Standing halfway between the structures and the entrance was a man with a mess of dirty blond hair in the kind of not-quite-dreads that white people get when they just don’t wash or brush their hair for an ungodly amount of time. From a distance, he cupped dirty hands around his face and shouted,

“VAMPLINGS!”

The guy with the blond dreads—who, Brennan was realizing, was Travis, the oldest and most powerful vampire in the New England clan—started toward them, moving with a pep in his step and a wide grin. He wore denim overalls and nothing underneath, giving the illusion of a sexy farmer costume.

“Hey, lil dudes,” Travis said once he’d gotten close enough not to shout.

Brennan tried to keep his jaw shut over the fact that this was the Vampire Jesus who had turned him.

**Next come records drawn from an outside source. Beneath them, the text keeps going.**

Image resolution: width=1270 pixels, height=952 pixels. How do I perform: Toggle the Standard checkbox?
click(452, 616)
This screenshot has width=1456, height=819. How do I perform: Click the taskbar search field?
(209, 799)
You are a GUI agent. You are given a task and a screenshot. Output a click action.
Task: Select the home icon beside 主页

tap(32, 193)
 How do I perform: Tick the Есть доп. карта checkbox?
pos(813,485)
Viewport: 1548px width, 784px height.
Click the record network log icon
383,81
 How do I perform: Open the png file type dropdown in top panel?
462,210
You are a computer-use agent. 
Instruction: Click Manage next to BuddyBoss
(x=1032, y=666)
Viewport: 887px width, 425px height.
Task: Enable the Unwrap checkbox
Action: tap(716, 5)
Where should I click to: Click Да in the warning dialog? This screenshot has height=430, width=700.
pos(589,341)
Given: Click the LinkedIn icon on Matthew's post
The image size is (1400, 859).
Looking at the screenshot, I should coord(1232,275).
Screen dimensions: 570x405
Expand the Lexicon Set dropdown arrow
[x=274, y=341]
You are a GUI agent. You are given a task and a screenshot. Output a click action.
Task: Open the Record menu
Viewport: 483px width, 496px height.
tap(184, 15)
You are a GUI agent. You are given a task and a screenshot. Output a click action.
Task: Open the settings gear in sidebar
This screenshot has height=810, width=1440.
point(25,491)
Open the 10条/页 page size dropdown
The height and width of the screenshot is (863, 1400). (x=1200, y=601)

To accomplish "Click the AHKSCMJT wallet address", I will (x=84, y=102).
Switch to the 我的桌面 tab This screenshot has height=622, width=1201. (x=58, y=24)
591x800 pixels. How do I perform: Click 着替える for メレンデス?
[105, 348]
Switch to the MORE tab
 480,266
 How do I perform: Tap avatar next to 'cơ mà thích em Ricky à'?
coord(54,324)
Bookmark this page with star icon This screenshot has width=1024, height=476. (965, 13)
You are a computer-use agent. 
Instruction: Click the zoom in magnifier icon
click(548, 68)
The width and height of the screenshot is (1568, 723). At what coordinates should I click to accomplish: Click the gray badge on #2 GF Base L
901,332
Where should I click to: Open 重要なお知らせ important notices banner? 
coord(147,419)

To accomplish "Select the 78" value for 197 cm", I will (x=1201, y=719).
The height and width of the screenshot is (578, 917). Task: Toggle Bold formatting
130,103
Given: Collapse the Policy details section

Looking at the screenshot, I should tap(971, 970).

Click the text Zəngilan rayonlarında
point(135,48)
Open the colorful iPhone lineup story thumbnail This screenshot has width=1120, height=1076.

And he was a literal hippie, with an accent somewhere along the lines of Australian, who said the word “lil” out loud, on purpose.

“Dom! I wasn’t expecting another friend, but the more the merrier, right?”

The Australian accent was wrong somehow, a bit too strong, like someone doing a Steve Irwin impression.

Travis went for a hug from Dom. Brennan couldn’t quite believe that Dom hugged him back. Travis turned to Brennan right after and held open his arms.

“Are you a hugger? I’m a hugger,” Travis threatened.

“Please, god, no,” Brennan said, and it came out panicked enough that Dom and Travis thought it was a joke and laughed it off.

Travis settled for punching Brennan in the shoulder and saying, “It’s good to see you in one piece, brother! You were pretty banged up last I saw you.”

Brennan was too busy taking in Travis to process the bundle of fur that pushed its way through the tall grass until it launched itself at Brennan.

Some sort of Lab with sandy, shaggy fur jumped on Brennan with its front paws, tail wagging violently. She nudged a wet nose into his stomach and Brennan relented, petting her and laughing in delight, vampire lord forgotten. Brennan’s mom had never let them have pets since she wasn’t around enough, but he’d always wanted one.

“Rosie, down!” Travis called, and the dog dropped down but continued to wag her tail and nudge her head against Brennan’s legs.

“It’s okay,” Brennan said, scratching her behind the ears.

“Come on, come in!” Travis said, waving them down a path of slightly flattened grass that led to the shack. “I have tea on and joints rolled.”